Globally, Switzerland holds the number one spot, followed by Singapore and the United States. Finland and Germany both fell one notch, to the 4th and 5th.

The 2014-2015 World Economic Forum annual report, released on 3rd September 2014 in Geneva, ranks Rwanda 18th with best structured institutions globally.

On average, Rwanda’s macroeconomic environment scored 4.6 aggregates out of a possible seven, while health and primary education registered 5.5 aggregates.

Competitiveness was also recorded in financial markets (4.30), technological readiness (3.1), business sophistication (3.80) and innovation (3.5).

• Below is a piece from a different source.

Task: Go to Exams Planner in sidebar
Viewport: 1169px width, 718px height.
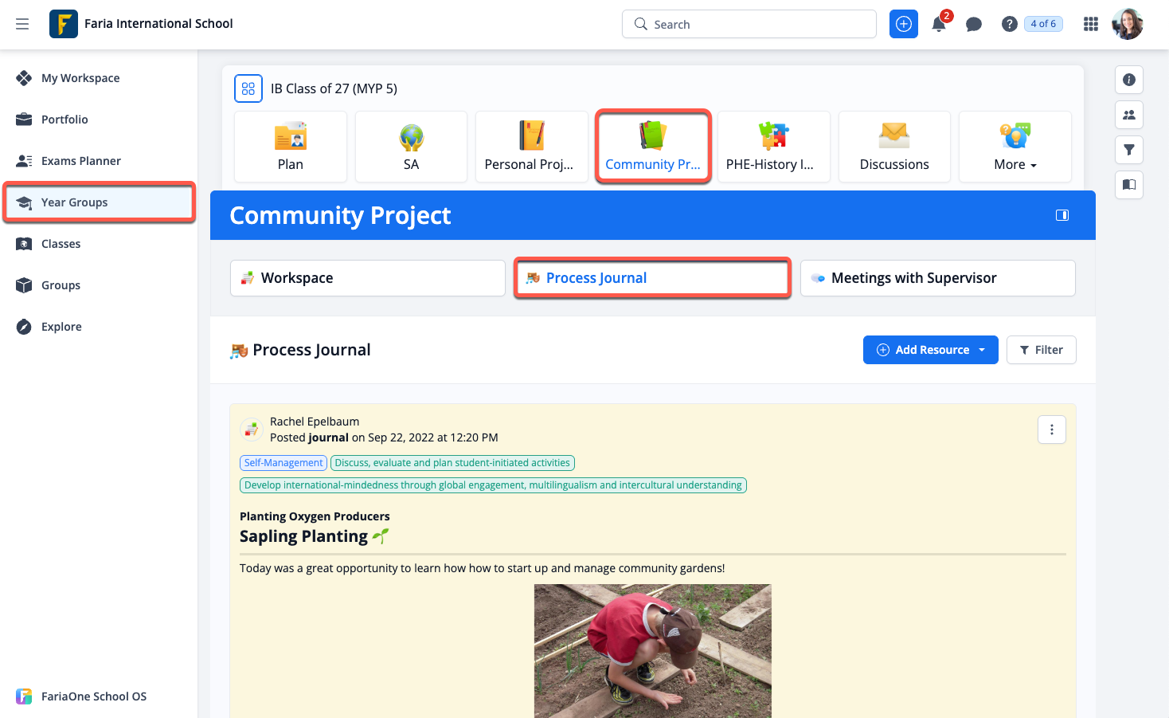Action: coord(80,161)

However, the country underperformed in infrastructure aggregating 3.1, ranking 105th out of 144 countries on that indicator.

Globally, there are two Asian economies in top ten, with Japan listed as the 6th and Hong Kong as the 7th.

Brics economies presented a mixed performance, and China (28th, one place up compared to last year) leading the group, ahead of Russia (53rd), South Africa (56th), Brazil (57th) and India (71st).

The Global Competitiveness Report 2014-2015 assesses the competitiveness of landscape of 144 economies, providing insight into the drivers of their productivity and prosperity.

The report series remains the most comprehensive assessment of national competitiveness worldwide.